* Exercise instructions:
Return each line of the data that follows exactly as it reads.

* Extracted entries:
%%

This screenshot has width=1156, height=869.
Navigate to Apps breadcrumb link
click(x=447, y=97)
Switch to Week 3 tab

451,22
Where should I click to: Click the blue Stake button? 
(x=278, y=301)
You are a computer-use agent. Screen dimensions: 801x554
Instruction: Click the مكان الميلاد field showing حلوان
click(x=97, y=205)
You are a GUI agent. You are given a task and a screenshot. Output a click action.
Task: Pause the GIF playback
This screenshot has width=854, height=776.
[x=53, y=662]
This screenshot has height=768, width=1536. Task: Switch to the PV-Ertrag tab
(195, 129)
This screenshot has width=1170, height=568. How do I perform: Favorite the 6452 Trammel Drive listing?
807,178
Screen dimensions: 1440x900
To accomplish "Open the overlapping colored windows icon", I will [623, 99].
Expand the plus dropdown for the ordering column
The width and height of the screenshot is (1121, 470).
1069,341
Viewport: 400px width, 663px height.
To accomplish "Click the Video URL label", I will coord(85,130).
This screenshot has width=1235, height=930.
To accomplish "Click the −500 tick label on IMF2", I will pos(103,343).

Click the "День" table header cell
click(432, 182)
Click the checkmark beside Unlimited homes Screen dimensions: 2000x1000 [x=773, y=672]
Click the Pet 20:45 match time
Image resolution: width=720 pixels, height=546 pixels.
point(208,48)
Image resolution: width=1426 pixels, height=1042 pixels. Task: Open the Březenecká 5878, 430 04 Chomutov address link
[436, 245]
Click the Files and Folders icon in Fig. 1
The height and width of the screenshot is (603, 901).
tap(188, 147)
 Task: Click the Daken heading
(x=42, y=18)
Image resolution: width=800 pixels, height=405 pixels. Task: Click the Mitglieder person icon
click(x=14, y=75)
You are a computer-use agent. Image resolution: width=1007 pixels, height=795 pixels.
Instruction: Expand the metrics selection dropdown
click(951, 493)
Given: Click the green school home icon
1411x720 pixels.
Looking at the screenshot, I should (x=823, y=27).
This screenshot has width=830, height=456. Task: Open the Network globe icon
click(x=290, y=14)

%%

* Answer space:
This screenshot has width=1156, height=869.
Navigate to Apps breadcrumb link
click(x=447, y=97)
Switch to Week 3 tab

451,22
Where should I click to: Click the blue Stake button? 
(x=278, y=301)
You are a computer-use agent. Screen dimensions: 801x554
Instruction: Click the مكان الميلاد field showing حلوان
click(x=97, y=205)
You are a GUI agent. You are given a task and a screenshot. Output a click action.
Task: Pause the GIF playback
This screenshot has width=854, height=776.
[x=53, y=662]
This screenshot has height=768, width=1536. Task: Switch to the PV-Ertrag tab
(195, 129)
This screenshot has width=1170, height=568. How do I perform: Favorite the 6452 Trammel Drive listing?
807,178
Screen dimensions: 1440x900
To accomplish "Open the overlapping colored windows icon", I will [623, 99].
Expand the plus dropdown for the ordering column
The width and height of the screenshot is (1121, 470).
1069,341
Viewport: 400px width, 663px height.
To accomplish "Click the Video URL label", I will coord(85,130).
This screenshot has width=1235, height=930.
To accomplish "Click the −500 tick label on IMF2", I will pos(103,343).

Click the "День" table header cell
click(432, 182)
Click the checkmark beside Unlimited homes Screen dimensions: 2000x1000 [x=773, y=672]
Click the Pet 20:45 match time
Image resolution: width=720 pixels, height=546 pixels.
point(208,48)
Image resolution: width=1426 pixels, height=1042 pixels. Task: Open the Březenecká 5878, 430 04 Chomutov address link
[436, 245]
Click the Files and Folders icon in Fig. 1
The height and width of the screenshot is (603, 901).
tap(188, 147)
 Task: Click the Daken heading
(x=42, y=18)
Image resolution: width=800 pixels, height=405 pixels. Task: Click the Mitglieder person icon
click(x=14, y=75)
You are a computer-use agent. Image resolution: width=1007 pixels, height=795 pixels.
Instruction: Expand the metrics selection dropdown
click(951, 493)
Given: Click the green school home icon
1411x720 pixels.
Looking at the screenshot, I should (x=823, y=27).
This screenshot has width=830, height=456. Task: Open the Network globe icon
click(x=290, y=14)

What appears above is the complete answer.